La sociedad pamplonesa pita a Asirón y a los abertzales

Joseba Asiron preside la corrida del 7 de julio. ÍÑIGO ALZUGARAY
"La mayoría silenciosa protesta sin aparato, sin consignas y sin organización. Precisamente por eso muchas veces da la impresión de que no existe, que está diluida, porque cada uno expresa su rechazo como puede, como le sale".

"La sociedad no reacciona". Es probablemente la frase que más se escucha cada vez que estalla un nuevo caso de corrupción política, económica o moral de la izquierda que hoy gobierna junto a los aberchándales.

Yo creo que el diagnóstico es equivocado.

La sociedad sí reacciona. Lo que ocurre es que la sociedad no es una organización como las que tiene la izquierda y los aberchándales.
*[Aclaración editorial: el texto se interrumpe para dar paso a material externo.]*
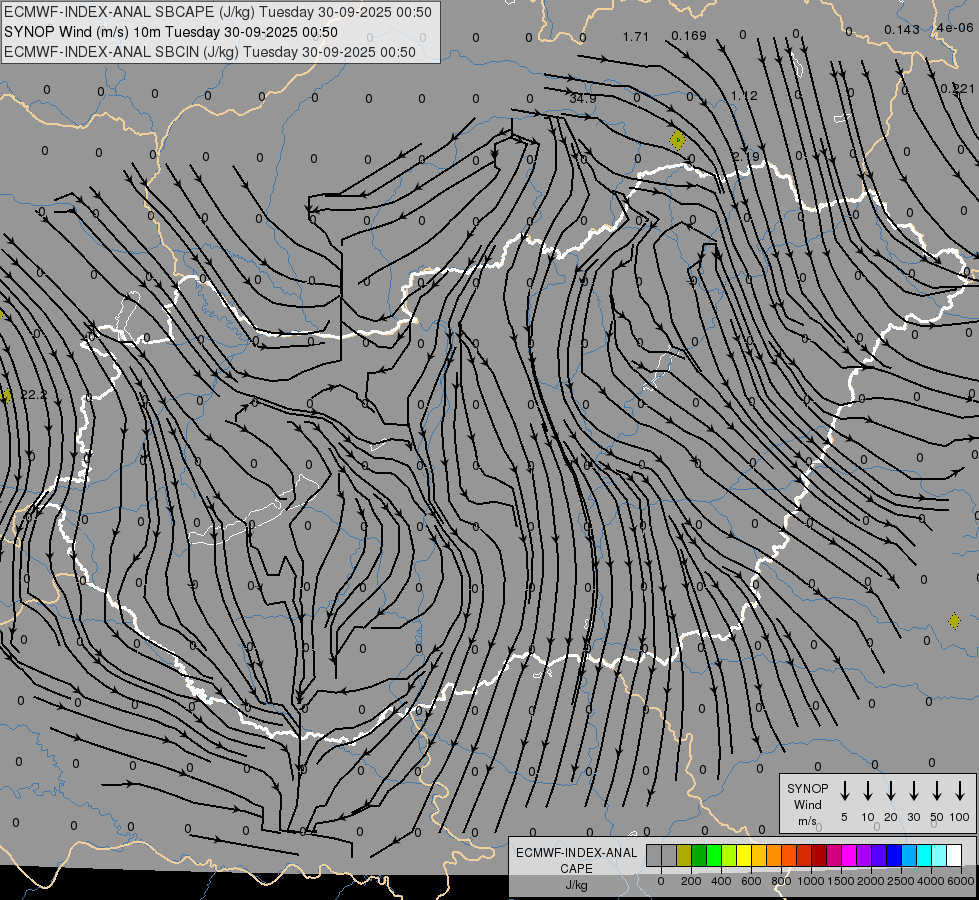Click the 34.9 CAPE value on map
This screenshot has width=979, height=900.
(582, 98)
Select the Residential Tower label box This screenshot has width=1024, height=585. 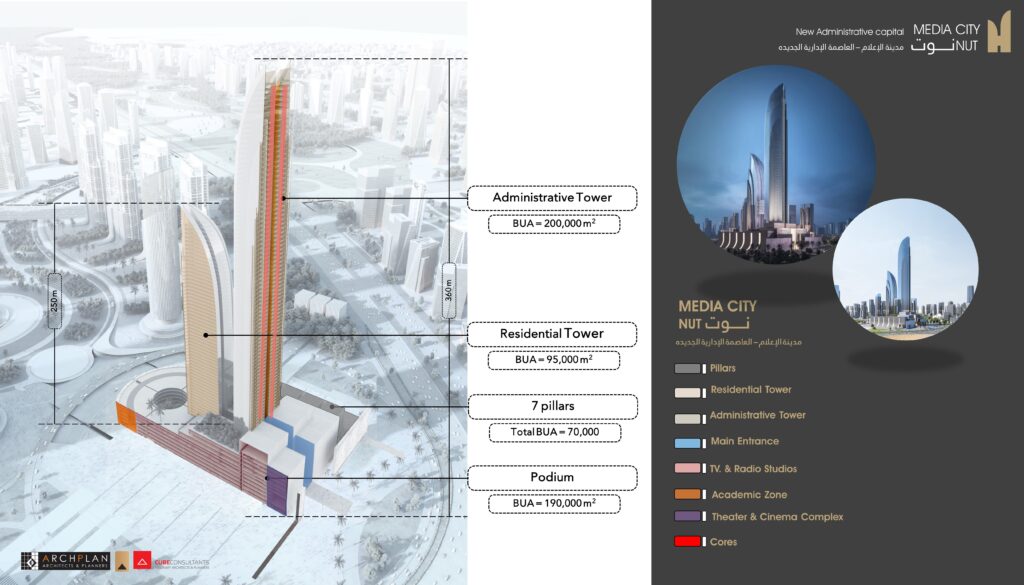click(x=552, y=334)
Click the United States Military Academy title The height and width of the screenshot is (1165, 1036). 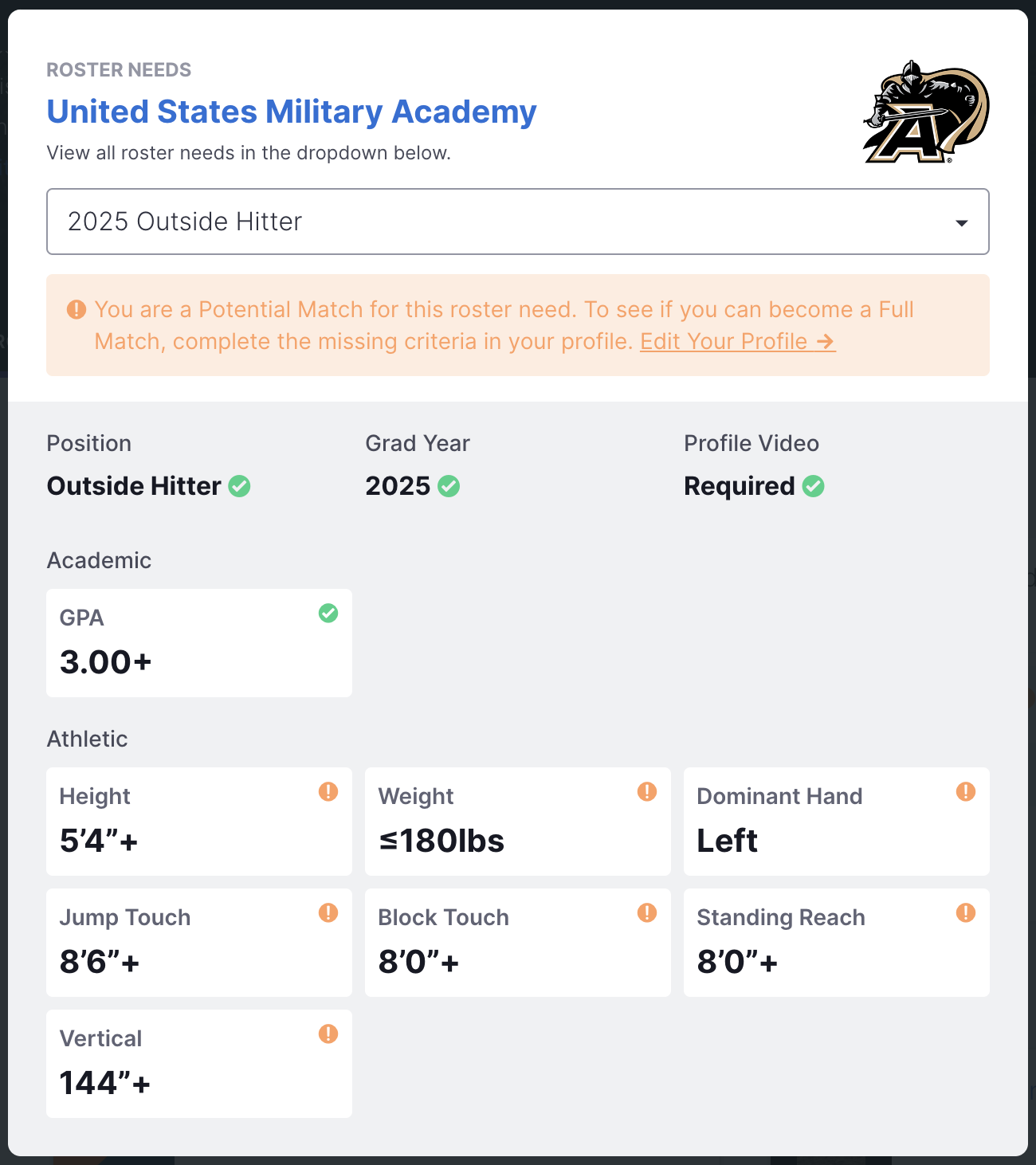292,112
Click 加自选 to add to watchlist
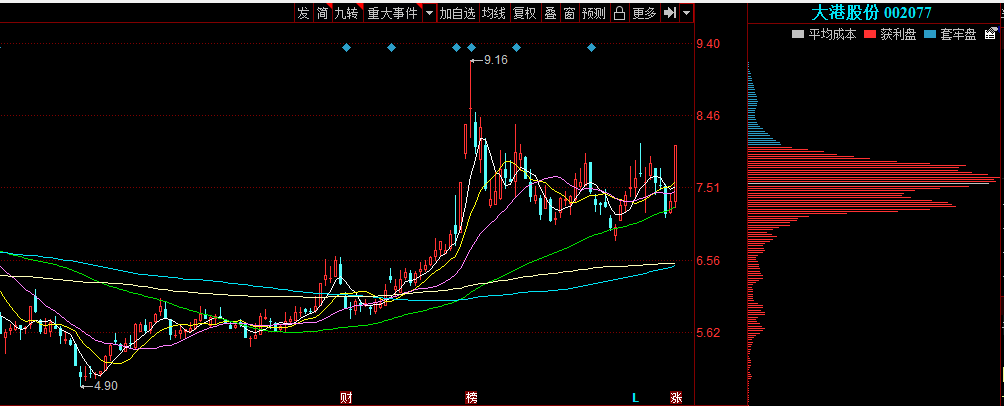This screenshot has width=1004, height=406. [457, 13]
Es una suma de decenas de miles de personas individuales y anónimas y, sobre todo, civilizadas, que trabajan, madrugan, pagan impuestos y bastante tienen con sacar adelante su vida.

Frente a ellas hay organizaciones perfectamente estructuradas, capaces de movilizar a los suyos cuando conviene y de proyectar la imagen de que representan a todo un pueblo. Mil personas en la calle, una fotografía tomada con el ángulo adecuado y ya parece que la sociedad son ellos.

La diferencia no es el número, sino la convocatoria. Una protesta organizada necesita convocantes. Una protesta espontánea, no. A los que silbaron en la plaza no los llamó nadie. Fueron a ver una corrida, no una manifestación, y cuando el alcalde apareció, silbaron porque les salió de dentro. Eso no se organiza. Eso no se orquesta. Eso pasa.

La mayoría silenciosa protesta sin aparato, sin consignas y sin organización. Precisamente por eso muchas veces da la impresión de que no existe, que está diluida, porque cada uno expresa su rechazo como puede, como le sale.

Cuando esas personas se juntan de forma espontánea en un espacio como la plaza de toros y tienen delante al que manda, reaccionan: silban. ¿Qué queréis que hagan, que la emprendan a tiros como los terroristas aberchándales? La gente corriente es civilizada. No puede hacer mucho más. Es lo poco que le queda para mostrar su discrepancia contra un alcalde que no salió de las urnas, que no fue el más votado, sino que fue aupado al sillón por un pacto del PSOE, cocinado por Cerdán, con el partido de ETA para repartirse el poder y el dinero.

Contra la voluntad expresada en las urnas, ingeniería política mediante una moción de censura de despachos, de intrigas palaciegas, de Servinabares, de impunidad y de dinero.

La mayoría silenciosa no controla sindicatos. No controla asociaciones. No organiza manifestaciones cada semana. No dispone de un aparato permanente de movilización ni de propaganda. Cuando encuentra un espacio donde puede expresar su discrepancia sin violencia, lo aprovecha y reacciona.

Y Asirón y sus palmeros, que no están ahí por el pueblo, sino contra el pueblo, gracias a un pacto de las élites cocinado por Cerdán para Sánchez con los aberchándales ("Tenemos a 200 presos en la cárcel y, si para sacarlos hay que votar los Presupuestos, pues los votaremos", dijo Otegi), solventan todo llamando fascistas a los que le silban.

El drama no es que la sociedad no reaccione, que reacciona; el drama es que a los que mandan les da igual la reacción y la aplastan. Y eso es todo.